There were nine functional head positions that had to be filled. There were people that had the natural talent, or either guided in organization that was large enough, that would tend to indicate that they should probably get that post. As you got into the interview process, because of the different cultures, there were people that were just not geared up to try to build a collaborative and a cooperative environment. So, we didn’t necessarily get the most talented people, but the view was if there’s a talent gap we can close that, but if we have a cultural gap, that’s not something that’s easily changed or easily … You can’t really direct that. So, we leaned very heavily on finding the leaders that we thought could collaborate and be cooperative, that would ultimately, make it’s way through the organization and create the lift that was required. That turned out to be one of the most important moves that happened, was to eliminate that appointment structure and to take control of what the culture needed to be for the new, one organization, and to make sure that the right people get into the key positions for those roles.
Peter: You know, it’s an amazing signal to send to the organization when you’re willing to say what you’ve said, which is, “I’m willing to take someone with less capability, if they exhibit the values, because we can develop capability, but it’s much harder to develop values.” It takes a leap of faith on your part to do that, and it sends a message to the organization about how important the values are. That even the people who are already there realize, “Wow. This is being taken very seriously,” as opposed to what happens in a lot of organizations, which in order to know the values you have to pull out this sheet and look at them to figure out what they are.
Brian: I think a side benefit to it is, it made people that were either potential leaders or thought they were potential leaders, stop and think a little more clearly about where we’re going next. Not necessarily try to think about how you’ve been doing what you’re doing, and you just need to do it a little bit better in the new organization. If you wanted to interview for one of these positions, you automatically had to think differently before you even got into the interview process, if that makes any sense to you.
Peter: Okay, so, now you’ve established this and you’ve sent clear signal to the organization, the values are going to be the most important, how we work together is going to be critical. What happened then?
Brian: Next, we formed an executive committee, and this was probably the second biggest challenge, but maybe it was the biggest challenge, because I was the CEO over the business functions, but I was not the CEO over the investment functions. The investment professionals and all of these affiliates reported to Chief Investment Officer that was located in London. So, I needed to bring them to the table, because it was critical to get their support. When I sat at a table in San Diego, and I sat at the head of the table, my knees were literally knocking under the table, to try to figure out how do I get some of these people, and you have to understand that there’s a natural tension between sales and investment professionals. The investment professionals never really quite think that sales and marketing do enough for them, and sales and marketing are always challenged to get product that perhaps haven’t hit the threshold of performance that make them saleable. So, I found that tension in every organization I’ve ever been in, so it wasn’t unique to this particular challenge, but to try to get cooperation to move this into a one company with lift instead of drag, there had to be some method to try and break down some of those natural tendencies.
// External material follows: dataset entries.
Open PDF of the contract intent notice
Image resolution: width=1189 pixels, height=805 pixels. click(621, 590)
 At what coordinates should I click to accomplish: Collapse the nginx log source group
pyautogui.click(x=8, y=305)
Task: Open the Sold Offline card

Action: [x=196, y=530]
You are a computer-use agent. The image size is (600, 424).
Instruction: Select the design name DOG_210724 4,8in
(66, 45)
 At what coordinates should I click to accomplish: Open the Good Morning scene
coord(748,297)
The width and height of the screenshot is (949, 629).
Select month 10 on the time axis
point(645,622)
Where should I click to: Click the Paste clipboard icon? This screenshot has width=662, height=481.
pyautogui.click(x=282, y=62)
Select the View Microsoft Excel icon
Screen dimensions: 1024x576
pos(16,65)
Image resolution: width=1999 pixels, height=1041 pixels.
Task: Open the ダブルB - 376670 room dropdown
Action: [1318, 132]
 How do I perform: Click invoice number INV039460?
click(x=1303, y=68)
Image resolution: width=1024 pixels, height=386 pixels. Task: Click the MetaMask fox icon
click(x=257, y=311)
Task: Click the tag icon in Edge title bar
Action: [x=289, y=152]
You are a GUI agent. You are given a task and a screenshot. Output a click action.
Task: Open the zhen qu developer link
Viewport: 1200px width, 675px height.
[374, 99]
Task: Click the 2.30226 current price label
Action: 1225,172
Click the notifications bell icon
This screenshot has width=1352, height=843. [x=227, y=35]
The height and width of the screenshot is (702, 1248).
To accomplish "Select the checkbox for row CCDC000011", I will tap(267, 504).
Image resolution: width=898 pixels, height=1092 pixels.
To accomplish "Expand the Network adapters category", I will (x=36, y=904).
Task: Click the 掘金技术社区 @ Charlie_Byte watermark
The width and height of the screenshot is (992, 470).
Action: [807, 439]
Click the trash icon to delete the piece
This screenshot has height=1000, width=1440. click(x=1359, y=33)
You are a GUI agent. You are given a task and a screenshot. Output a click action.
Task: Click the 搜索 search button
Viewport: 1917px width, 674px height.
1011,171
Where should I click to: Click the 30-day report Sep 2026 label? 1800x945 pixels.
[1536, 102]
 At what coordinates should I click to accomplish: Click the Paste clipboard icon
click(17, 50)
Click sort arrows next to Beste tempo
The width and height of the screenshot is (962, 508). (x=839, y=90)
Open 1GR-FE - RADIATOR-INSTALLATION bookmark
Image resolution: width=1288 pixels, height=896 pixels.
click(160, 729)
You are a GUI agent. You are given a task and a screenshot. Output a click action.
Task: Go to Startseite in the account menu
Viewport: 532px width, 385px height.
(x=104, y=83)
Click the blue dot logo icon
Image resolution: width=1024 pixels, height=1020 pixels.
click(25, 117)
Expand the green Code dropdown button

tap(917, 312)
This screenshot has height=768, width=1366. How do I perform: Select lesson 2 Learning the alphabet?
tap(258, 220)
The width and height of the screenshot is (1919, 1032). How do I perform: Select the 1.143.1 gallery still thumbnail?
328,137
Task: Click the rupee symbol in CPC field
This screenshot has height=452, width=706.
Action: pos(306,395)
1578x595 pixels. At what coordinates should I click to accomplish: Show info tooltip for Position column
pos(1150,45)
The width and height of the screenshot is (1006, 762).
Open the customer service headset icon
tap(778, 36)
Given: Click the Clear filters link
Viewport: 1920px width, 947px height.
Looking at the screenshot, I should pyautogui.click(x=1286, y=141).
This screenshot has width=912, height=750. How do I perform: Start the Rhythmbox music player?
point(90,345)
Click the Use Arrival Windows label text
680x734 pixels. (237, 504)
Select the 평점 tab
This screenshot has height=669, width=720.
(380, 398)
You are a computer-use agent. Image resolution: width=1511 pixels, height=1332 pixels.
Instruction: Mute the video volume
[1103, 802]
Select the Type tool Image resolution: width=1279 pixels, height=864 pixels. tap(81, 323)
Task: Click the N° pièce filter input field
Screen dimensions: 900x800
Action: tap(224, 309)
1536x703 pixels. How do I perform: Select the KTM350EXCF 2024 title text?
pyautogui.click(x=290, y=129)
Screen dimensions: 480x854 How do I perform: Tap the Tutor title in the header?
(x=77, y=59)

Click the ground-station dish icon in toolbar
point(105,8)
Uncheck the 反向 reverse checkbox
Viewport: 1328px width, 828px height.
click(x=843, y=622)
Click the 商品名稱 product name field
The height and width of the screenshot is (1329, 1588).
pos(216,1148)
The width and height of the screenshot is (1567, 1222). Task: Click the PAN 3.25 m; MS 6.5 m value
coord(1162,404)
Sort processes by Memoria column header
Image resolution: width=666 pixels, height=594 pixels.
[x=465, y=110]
In other cases, we had competing entities at the table, if we were gonna build a new product there was always a discussion about which one of these operating entities should lead that effort and should own that product. So, in some cases, we had people who didn’t like each other at the table. So, I would say that our first few meetings, Peter, were really quite miserable, and really functioned quite poorly. We used the function to, I think, partially to avoid controversy, which is absolutely the wrong thing to do. So, we used it as a reporting function, and after sitting in two days of reports you could see, people had their iPads out, investors were investing, and there was absolutely zero collaboration that was taking place under that structure.
Fortunately, you and I talked a lot about that, and you helped me formulate the type of a meeting structure that would promote a real engaged dialogue. That made a very significant change. We followed your instructions, we said look, keep the iPads at home, turn them off. More importantly, think about leaving the cap of what business you operate at the door, because you’re really in this meeting to help think about how we take the greater organization forward. The most important thing is we’re going to circulate a series of questions and you might be surprised at the questions, because they’re going to be the un-discussable’s, they’re the things that are really important to move the organization forward, but we never really talk about them because they’re painful, they’re uncomfortable to talk about. That’s what we’re going to do in these meetings and you’re all smart enough to read the reports. We’ll post those on a site, you can read them, we hope you would before the meetings, and if you have questions bring them to the meeting, but the meeting is to discuss the very, very tough subjects that have to be dealt with if we’re really going to take the organization to a better place.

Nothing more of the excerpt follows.